Foundry Local 1.0 proved the concept: run AI models locally on Windows, macOS (Apple Silicon), and Linux x64 with a developer-friendly SDK. Version 1.1 adds three capabilities that cover a lot of real production use cases.
Live Audio Transcription
The most significant new feature: real-time speech-to-text streaming directly from the microphone. Captions, voice UIs, meeting transcription, accessibility tooling — all running locally with zero cloud dependency.
The API is session-based and streams results as they arrive, with is_final markers to distinguish interim from finalized text. Available across all language bindings: JavaScript, C#, Python, and Rust.

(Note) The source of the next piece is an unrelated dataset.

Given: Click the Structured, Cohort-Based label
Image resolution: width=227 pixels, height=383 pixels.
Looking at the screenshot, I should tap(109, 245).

Load a streaming speech model from the catalog, create a session with audio settings (sample rate, channels, language), start it, push raw PCM audio chunks, and consume the async stream of results. The post has full Python and C# examples.
Text Embeddings
Semantic search, RAG pipelines, clustering, similarity matching — these all require embeddings. Foundry Local 1.1 adds embedding model support so you can generate vectors locally from the same SDK, without sending data to a cloud endpoint.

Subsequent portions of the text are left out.